この連載では、これまで大学院生活や社会人として過ごす中で出会った方からかけてもらった印象的な言葉について振り返っています。言葉をかけてくださった方や自分の当時の状況、その時の気持ち等を振り返りながら、その言葉が自分にとって重要だった理由や、今の自分にどう影響しているのかについて改めて考えてみています。

どのエピソードも些細な一人の体験ですが、自分にとっては重要な出来事でした。この記事を読むことが、かつての自分の境遇に近い方や、その周りにいるような方々が、なにか気づいたり考えたりするきっかけになったら幸いです。

今回紹介する一言

今月振り返ってみようと思う言葉は「この一報なんかよりも価値があること」というものです。

博士課程へ進学後はじめての国際誌への論文投稿の審査が通った際にかけられた、所属研究室の教授の言葉です。校正など執筆にかかるプロセスで面倒を見ていただいていたので、そのお礼に居室を訪ねた際にかけていただきました。

あの時

博士後期課程への進学後は、自分への周囲の関わり方が一変します。後輩からはドクター進学した先輩として見られますし、研究の進め方や各所での意思決定、自己管理などにおける裁量が増したりします。他方で研究室のスタッフ陣からは、「一人前の研究者に育てるため」に研究内容に対してはより深く、厳しく追求することを要求されるようになったりします。大学院に在籍されている方や、この環境をご存じの方には理解していただけるかと思いますが、進学後の周りからのプレッシャーは相当なものだと思います。
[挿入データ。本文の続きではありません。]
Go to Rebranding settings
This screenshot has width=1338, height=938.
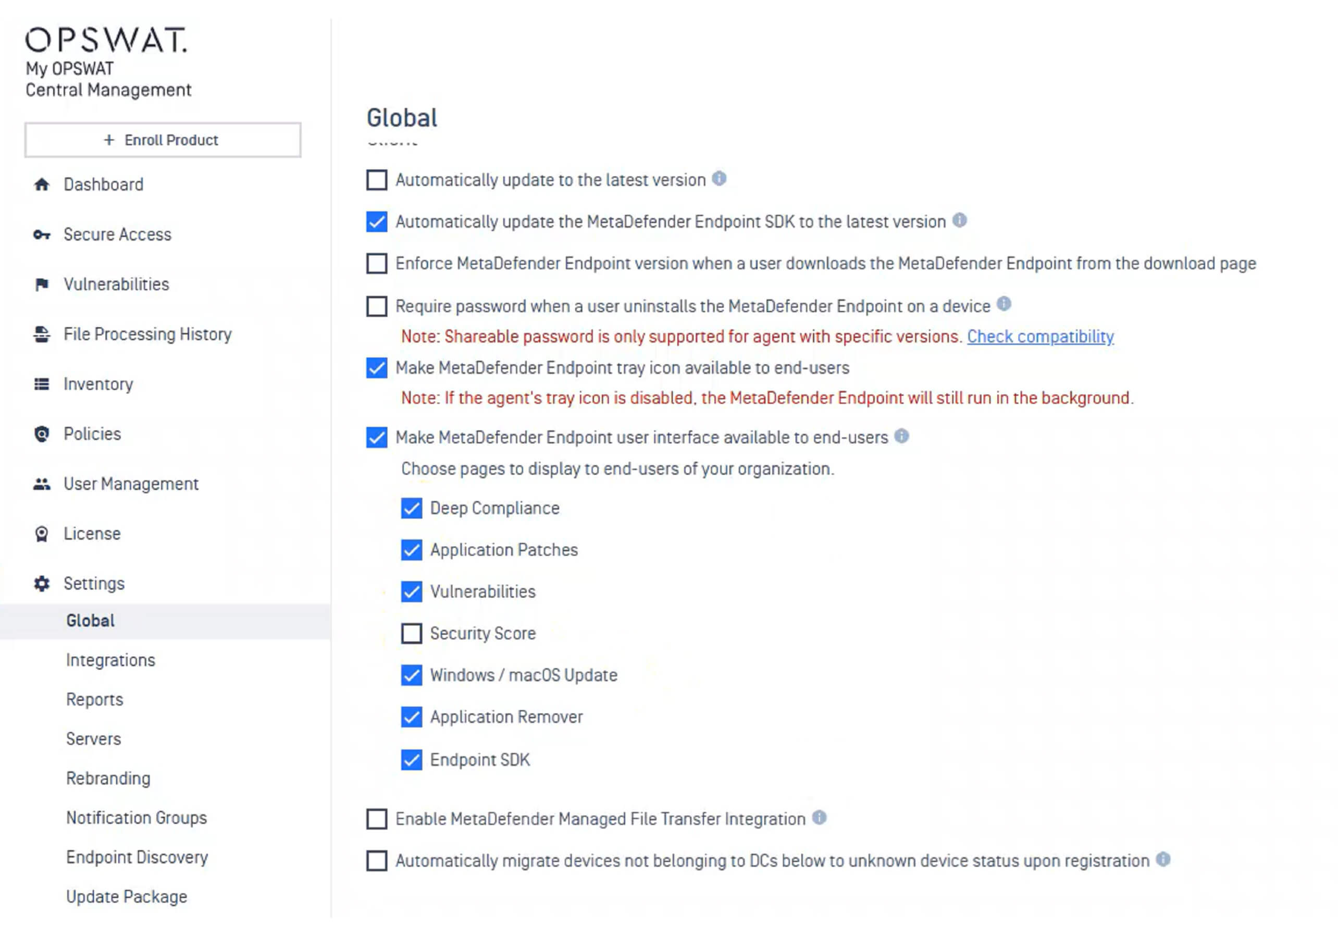coord(108,779)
そのような中で手掛けていた研究ですが、なかなか芳しい結果が得られているとは言いがたい状況でした。具体的には、その時の研究テーマが修士課程時に発表した研究の延長線上にあたる内容であり、しかも性能面で以前のものを超えられていないという、研究では比較的ありがちな苦しい状態でした。アイデア面でどこか斬新さに欠ける上、さほど優れたものではないという、数値勝負な側面のある研究分野において、かなり参ってしまう段階です。そのような中、いろいろな方のアイデアや、諸機関での分析結果などのおかげもあり、性能の追求というよりは現象の理解を深めるという方向性のもとで論文を書き、なんとか査読プロセスを通過することができたという頃でした。

成果として世に出すまで時間がかかったこと、そのインパクトも大きいとは言いがたかったこと、また執筆の過程でも多大にお世話になったことから、若干の申し訳なさとともに「この論文投稿に関して、いろいろとありがとうございました」と伝えに教授室を訪れたときに、今回の言葉をいただきました。
実際にかけていただいた言葉(正確にはメモ帳に残っていたもの)としては「君という科学者がこういう経験をしたことが、この一報なんかよりも、何よりも価値のあることだ」でした。

それまでのどこか煮え切らないような思いが、この一言で晴れたのを覚えています。